This is Interesting: Free Magazines for Graphics designers and webmasters
Home > Archive > Webmaster forum > October 2007 > Strange encoding issue
You are viewing an archived Text-only version of the thread.
To view this thread in it's original format and/or if you want to reply to
this thread please [click here]
| Author |
Strange encoding issue
|
|
| Dylan Parry 2007-10-25, 6:22 pm |
| Hi folks,
I'm having a bit of a problem with character encoding. For some reason I
am getting things like "»" and "©" appearing on a new site I am
building. The pages are being served up as UTF-8, and were created/saved
as UTF-8 in MS Expression Web.
Strangely, the problem only manifests on /some/ pages but not others.
All were created and served in the same way.
The problem occurs in all of Firefox/IE7/Opera/Safari, so it's not a
browser issue. All browsers are detecting the documents as UTF-8 and
displaying them as such. Manually overriding the character encoding
doesn't fix the problem, and in some cases makes things worse - for
example, I thought it could have been ISO-8859-1 being incorrectly
served as UTF-8, but changing to ISO-8859-1 causes text such as "»"
and "©" to appear instead.
If I open up the pages in Notepad, the code appears exactly how it
should, ie. "»" or "©" with no other characters. If I then save the file
without actually making any changes, then it works fine and the browser
once again shows the document as intended.
Any ideas?
--
Dylan Parry
http://electricfreedom.org | http://webpageworkshop.co.uk
The opinions stated above are not necessarily representative of
those of my cats. All opinions expressed are entirely your own.
| |
| Dylan Parry 2007-10-25, 6:22 pm |
| Dylan Parry wrote:
[...]
> The pages are being served up as UTF-8, and were created/saved
> as UTF-8 in MS Expression Web.
[...]
I've narrowed down the problem to where it occurs. I've noticed that I
only get this issue in files that have been affected by a global find
and replace operation, ie. find and replace in all files within a project.

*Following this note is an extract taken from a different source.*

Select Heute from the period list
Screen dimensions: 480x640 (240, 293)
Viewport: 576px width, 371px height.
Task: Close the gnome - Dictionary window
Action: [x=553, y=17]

So at least I now know what causes it, but it would be nice to be able
to use find and replace without it screwing up my site :(
--
Dylan Parry
http://electricfreedom.org | http://webpageworkshop.co.uk
The opinions stated above are not necessarily representative of
those of my cats. All opinions expressed are entirely your own.
| |
| Christoph Schneegans 2007-10-25, 6:22 pm |
| Dylan Parry wrote:
> I'm having a bit of a problem with character encoding. For some reason I
> am getting things like "»" and "©" appearing on a new site I am
> building. The pages are being served up as UTF-8, and were created/saved
> as UTF-8 in MS Expression Web.
Post the URL, please. Do you use ASP.NET? I think it is possible to
misconfigure the web.config file so that ASP.NET reads your UTF-8 encoded
..aspx files as ISO-8859-1.
My next guess would be include files that use a different encoding than the
including page.
> If I open up the pages in Notepad, the code appears exactly how it
> should, ie. "»" or "©" with no other characters. If I then save the file
> without actually making any changes, then it works fine and the browser
> once again shows the document as intended.
Which encoding does Notepad assume? Just open the file, call "File > Save
as..." and check the value of the "Encoding" combobox.
Notepad and xWeb both store UTF-8 files with a byte-order mark. However, one
notable difference is the handling of invalid UTF-8 sequences when loading
a file: Notepad just throws these bytes away, while xWeb tries to preserve
them. Thus, I think it is possible that when you open a UTF-8 encoded file
with some invalid bytes in xWeb and then save it, the invalid bytes might
still be there. On the other hand, UTF-8 encoded files saved from within
Notepad should never contain invalid sequences.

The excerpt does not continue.